## Supplied passage
---
Studio album by Leela James
- Released: July 8, 2014
- Length: 37:14
- Labels: Shesangz; BMG;
- Producers: Leela James (also exec.); Tim Kelley;

Leela James chronology
| Loving You More (2012) | Fall for You (2014) | Did It for Love (2017) |

Singles from Fall for You
- "Say That" Released: 2013; "Fall for You" Released: 2014; "Set Me Free" Released: 2014;

= Fall for You (album) =

Fall for You is the fifth studio album by American recording artist Leela James. It was released by Shesangz Music under exclusive license to BMG Rights Management on July 8, 2014 in the United States. The album debuted and peaked at number 12 on Billboards Top R&B/Hip-Hop Albums chart and at number 69 on the Billboard 200 chart.

==Critical reception==

Allmusic editor Andy Kellman found that Fall for You offers "with an impressive synthesis of classic and contemporary sounds. The blend of styles [...] is made evident immediately, with lead song "Who's Gonna Love You More" opening with a buzzing synthesizer quickly offset by a typically gutsy and assertive vocal from James [...] While the percentage of excellent material isn't as high as it is on James' two previous albums, Fall for You is an engaging release with some pleasingly unaffected twists." L. Michael Gipson from SoulTracks praised the project as one of James' strongest albums, highlighting her powerful vocals, stronger original material, and tracks such as "Do Me Right," "So Good," and "Fall for You." Gipson noted that the album helped establish James as an artist beyond her acclaimed cover performances. Writing for Detroit Metro Times, Lee DeVito praised Fall for You for showcasing James' gritty, soulful vocals and her modern interpretation of classic soul. He highlighted the album's range, from 1990s-style R&B to piano ballads, while noting that some of the production felt overly polished and generic.

Professional ratings
Review scores
| Source | Rating |
| AllMusic | Star Half star |
| Pop Magazine | Star Half star |

==Commercial performance==
Fall for You reached number 69 on the US Billboard 200 and number 12 on the Top R&B/Hip-Hop Albums. It also ranked at number 97 on the year-end Top R&B/Hip-Hop Albums chart.
---
## Source excerpt
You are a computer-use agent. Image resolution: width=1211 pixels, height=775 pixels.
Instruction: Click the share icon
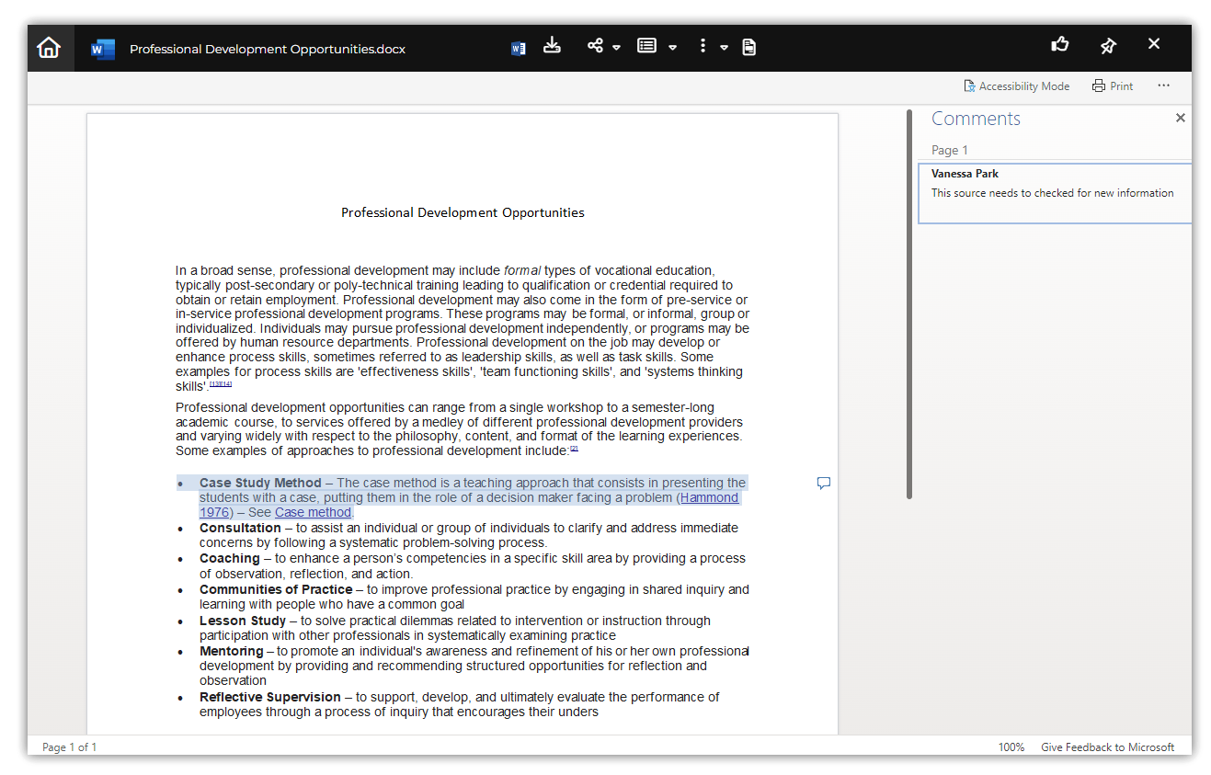[595, 46]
---
## Instructions
- 1) According to the album entry, on what date was Fall for You released in the United States?
- 2) Decide whether each statement agrees with the album entry, answering yes or no and quoting the words that settle it: (a) Fall for You peaked at number 12 on the Billboard 200. (b) Lee DeVito reviewed the album for Detroit Metro Times. (c) Andy Kellman found a higher percentage of excellent material than on James' two previous albums.
Rely on the album entry alone for your answers.

## Solutions by task
- 1) July 8, 2014

- 2)
(a) No: "at number 69 on the Billboard 200 chart"
(b) Yes: "Writing for Detroit Metro Times, Lee DeVito praised Fall for You"
(c) No: "the percentage of excellent material isn't as high as it is on James' two previous albums"